◆ Task details ◆
Before anything else, transcribe the passage of the Subaru head gasket article from "Subaru uses the" to "fluids start leaking." word for word.

◆ Page text ◆
■ ■ ■ ■ ■ ■ ■
The 4 Subaru Models Most Likely To Need Expensive Engine Repairs
If you are shopping for a previously owned Subaru, there are some models to avoid or it could cost you a lot of money in repairs. The most expensive repairs on an older vehicle are an engine rebuild and transmission replacement. Consumer Reports (by subscription) lists the cars most likely to need another expensive repair, a head gasket replacement.
They have identified four popular Subaru models with the potential to have this engine issue. CR says the 2001-2009 Subaru Forester, 2001-2009 Subaru Outback, 2006-2008 Subaru Impreza, and the 2006 Subaru Baja are more likely to need the head gaskets replaced than other models.
Why do head gaskets fail on some Subaru models?
The Subaru EJ25 2.5-liter Boxer is the engine that has experienced the most problems for the Japanese automaker. The gasket material they used in this engine was unreliable and Subaru attempted to correct the issue in 1999 with an updated multilayered metal shim gasket. But some 2001-2009 engines still had the problem.
Consumer Reports says the older Subaru models using this engine will typically start to have head gasket issues around 90,000 to 150,000 miles. The reason the Boxer engine seems to be more prone to have this problem is because of the engine design.
Subaru uses the Boxer engine which has a horizontal design and pistons lay flat in the cylinder. When the engine is turned off, the fluids tend to pool next to the head gaskets instead of draining, and over time acids in the fluids eat away at the seals. The gaskets deteriorate and oil and coolant fluids start leaking.
How much will head gasket repairs cost? If the head gasket needs to be replaced, it will cost at least $1500 for parts and labor. The parts don’t cost much, it’s the labor to pull the engine that is most of the repair bill.
What are the signs of a faulty head gasket?
The signs that a Subaru engine might need the head gaskets replaced are white exhaust from the tailpipe, milky white oil on the dipstick, the engine overheats, and exhaust bubbles in the coolant reservoir.
■ ■ ■ ■ ■ ■ ■
◆ Collected data ◆
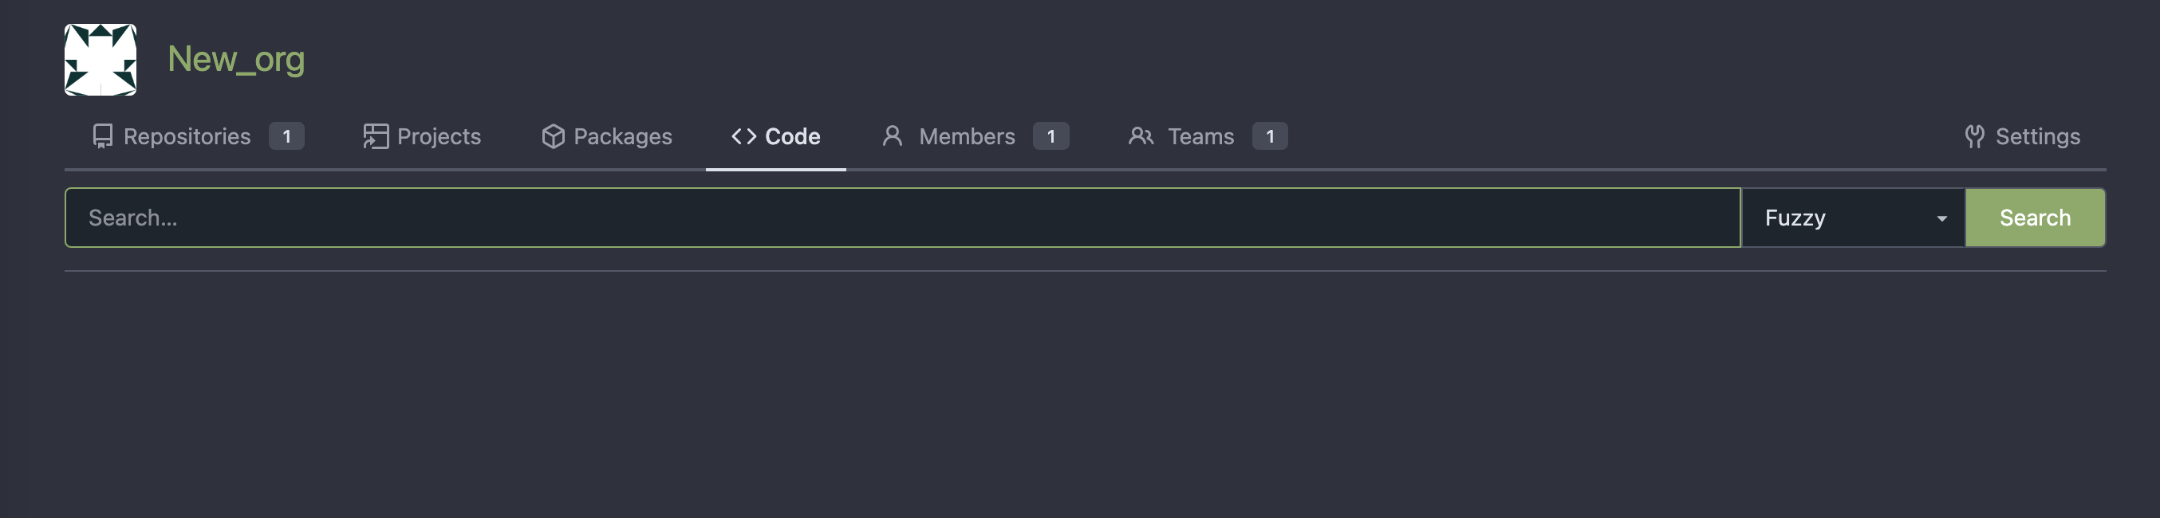Image resolution: width=2160 pixels, height=518 pixels.
Task: Open the Teams tab
Action: coord(1207,137)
■ ■ ■ ■ ■ ■ ■
◆ Answer in full ◆
Subaru uses the Boxer engine which has a horizontal design and pistons lay flat in the cylinder. When the engine is turned off, the fluids tend to pool next to the head gaskets instead of draining, and over time acids in the fluids eat away at the seals. The gaskets deteriorate and oil and coolant fluids start leaking.